Financial advice can be overwhelming simply because there’s so much you’re supposed to do.
It might be easier to focus on the most important and costly mistakes to avoid instead.
The following financial mistakes are common and costly to your net worth.
1. Not having an emergency fund
Few of us really have complete control over our financial situation. At any time, you could be robbed or seriously ill. Slightly more likely, you might have something broken, like an appliance or a vehicle.
One way to offset these expensive expenses is with an emergency fund. If you’ve put enough money aside, unforeseen situations don’t become financial emergencies, which means you won’t have to do expensive things like incur debt or borrow for your future by making early withdrawals. . (More on this soon.)
Here is “9 tips for starting an emergency fund today”.
2. Follow the Joneses
As Money Talks News founder Stacy Johnson said, “You can look rich or be rich, but you probably won’t live long enough to accomplish both.”
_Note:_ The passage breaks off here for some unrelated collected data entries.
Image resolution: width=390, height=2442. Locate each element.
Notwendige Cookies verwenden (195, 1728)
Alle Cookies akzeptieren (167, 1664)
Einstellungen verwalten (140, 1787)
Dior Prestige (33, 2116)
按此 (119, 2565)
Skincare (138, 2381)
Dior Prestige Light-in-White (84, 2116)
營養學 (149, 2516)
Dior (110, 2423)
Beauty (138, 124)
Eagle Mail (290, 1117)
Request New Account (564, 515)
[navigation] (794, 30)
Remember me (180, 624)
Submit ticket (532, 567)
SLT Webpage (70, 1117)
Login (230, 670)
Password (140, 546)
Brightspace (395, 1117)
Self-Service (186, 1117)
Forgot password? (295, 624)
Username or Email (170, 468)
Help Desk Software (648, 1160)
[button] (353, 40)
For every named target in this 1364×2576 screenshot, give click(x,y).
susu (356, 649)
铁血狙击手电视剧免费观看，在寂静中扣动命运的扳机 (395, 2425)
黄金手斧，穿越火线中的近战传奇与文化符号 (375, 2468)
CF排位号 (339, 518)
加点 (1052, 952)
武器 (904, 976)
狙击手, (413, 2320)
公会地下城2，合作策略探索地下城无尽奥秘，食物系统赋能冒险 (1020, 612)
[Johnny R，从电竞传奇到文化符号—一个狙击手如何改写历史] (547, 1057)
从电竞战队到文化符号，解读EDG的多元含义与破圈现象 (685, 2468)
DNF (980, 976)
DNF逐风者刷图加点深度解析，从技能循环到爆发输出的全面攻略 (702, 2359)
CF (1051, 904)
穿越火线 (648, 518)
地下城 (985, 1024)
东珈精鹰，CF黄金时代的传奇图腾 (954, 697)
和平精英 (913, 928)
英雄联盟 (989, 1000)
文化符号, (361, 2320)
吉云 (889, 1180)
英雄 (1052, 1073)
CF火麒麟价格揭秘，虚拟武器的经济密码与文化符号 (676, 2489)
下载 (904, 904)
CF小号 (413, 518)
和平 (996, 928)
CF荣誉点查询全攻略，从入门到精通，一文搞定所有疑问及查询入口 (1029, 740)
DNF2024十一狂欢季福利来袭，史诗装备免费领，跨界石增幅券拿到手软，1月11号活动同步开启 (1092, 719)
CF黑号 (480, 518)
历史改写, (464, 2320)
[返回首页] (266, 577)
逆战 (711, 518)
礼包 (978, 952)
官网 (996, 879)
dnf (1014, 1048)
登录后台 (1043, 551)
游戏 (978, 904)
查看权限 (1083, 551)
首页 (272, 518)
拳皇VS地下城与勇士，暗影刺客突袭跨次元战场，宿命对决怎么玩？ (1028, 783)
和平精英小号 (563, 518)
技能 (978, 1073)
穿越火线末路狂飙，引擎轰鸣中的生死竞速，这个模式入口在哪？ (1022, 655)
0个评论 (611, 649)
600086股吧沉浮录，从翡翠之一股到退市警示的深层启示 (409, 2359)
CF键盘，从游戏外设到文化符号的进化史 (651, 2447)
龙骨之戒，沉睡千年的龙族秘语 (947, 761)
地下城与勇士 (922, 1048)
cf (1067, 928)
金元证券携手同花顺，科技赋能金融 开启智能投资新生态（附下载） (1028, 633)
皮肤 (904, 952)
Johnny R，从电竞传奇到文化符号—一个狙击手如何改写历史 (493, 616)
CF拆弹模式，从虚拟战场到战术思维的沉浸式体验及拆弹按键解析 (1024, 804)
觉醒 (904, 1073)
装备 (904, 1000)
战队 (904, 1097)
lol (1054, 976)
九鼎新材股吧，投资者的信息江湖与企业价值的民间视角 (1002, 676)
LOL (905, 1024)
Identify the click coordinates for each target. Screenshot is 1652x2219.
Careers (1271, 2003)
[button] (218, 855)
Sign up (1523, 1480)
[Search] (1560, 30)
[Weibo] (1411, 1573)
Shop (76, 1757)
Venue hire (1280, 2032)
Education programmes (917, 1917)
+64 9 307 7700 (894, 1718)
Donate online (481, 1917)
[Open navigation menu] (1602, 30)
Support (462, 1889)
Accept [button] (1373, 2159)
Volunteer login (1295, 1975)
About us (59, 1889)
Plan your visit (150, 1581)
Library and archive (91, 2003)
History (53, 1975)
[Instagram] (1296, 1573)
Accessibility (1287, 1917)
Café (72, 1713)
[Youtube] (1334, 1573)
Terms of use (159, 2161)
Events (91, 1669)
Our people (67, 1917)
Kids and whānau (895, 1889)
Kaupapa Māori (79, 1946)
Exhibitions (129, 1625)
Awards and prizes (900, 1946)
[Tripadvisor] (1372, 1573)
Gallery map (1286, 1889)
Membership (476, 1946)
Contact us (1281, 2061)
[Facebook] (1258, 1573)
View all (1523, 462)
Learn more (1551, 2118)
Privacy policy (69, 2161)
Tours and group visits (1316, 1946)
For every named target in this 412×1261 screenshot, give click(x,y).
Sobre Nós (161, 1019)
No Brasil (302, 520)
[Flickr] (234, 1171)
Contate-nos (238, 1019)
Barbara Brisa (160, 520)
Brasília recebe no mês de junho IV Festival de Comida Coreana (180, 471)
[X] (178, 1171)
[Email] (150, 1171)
Impressing people can actually be easier when you don’t spend time and money tracking and getting the latest, best and brightest. It’s an endless game, and once you stop playing it, you may find yourself happier and have more money to spend on things you want rather than things you’re “supposed to” want to.
3. Using debt/borrowing money to buy depreciating assets
Example: a new car. It’s a triple whammy. First, you go into debt, which means you expose yourself to interest charges. You’ll probably end up paying more than you borrowed.
Second, it also means that you lock in some of your income to make payments until the debt is exhausted. You pay the opportunity cost of everything you could have done with that money. Meanwhile, the money itself loses value due to inflation over time instead of earning more (or at least keeping pace) in a savings account or investment.
Third, you’re going into debt for something that over time won’t be worth what you paid for. This applies to most things other than homes, but it’s especially true for new cars.
4. Buy more house than you need or can afford
While it’s true that homes generally become more valuable over time, that’s not guaranteed. And even if a house goes up in value, it doesn’t mean much if you can’t afford the associated and sometimes hidden costs of ownership, from simple utility bills to property taxes.
Moreover, the other points we just made about debt are even more true here: interest costs more and the opportunity cost is much higher.
5. Make early retirement account withdrawals
When you’re faced with a major financial problem, like a job loss or medical bills, it can be tempting to break the biggest piggy bank of all: your retirement fund.
You can borrow from your retirement fund without paying financial penalties in certain scenarios, but in general, if you’re under 59.5, you must be prepared to pay taxes on the amount withdrawn and a 10% penalty.
Even if you manage to avoid the penalties, you are once again paying a huge opportunity cost. You can put the borrowed capital back into your account, but you can’t make up for the lost time your investments would have spent growing
6. Panic Selling
When it comes to investing for retirement, controlling your emotions is crucial. Sooner or later the market will crash – and on paper you will lose a lot of money.
Once you sell, that money is actually gone. But as we explain in “7 Most Costly Mistakes Investors Made Last Year,” history shows that “new bull markets have always followed downturns.” In other words, if you’re scared, you might miss out. Doing nothing in this situation will not only save you money, but it could also earn you a lot more over time.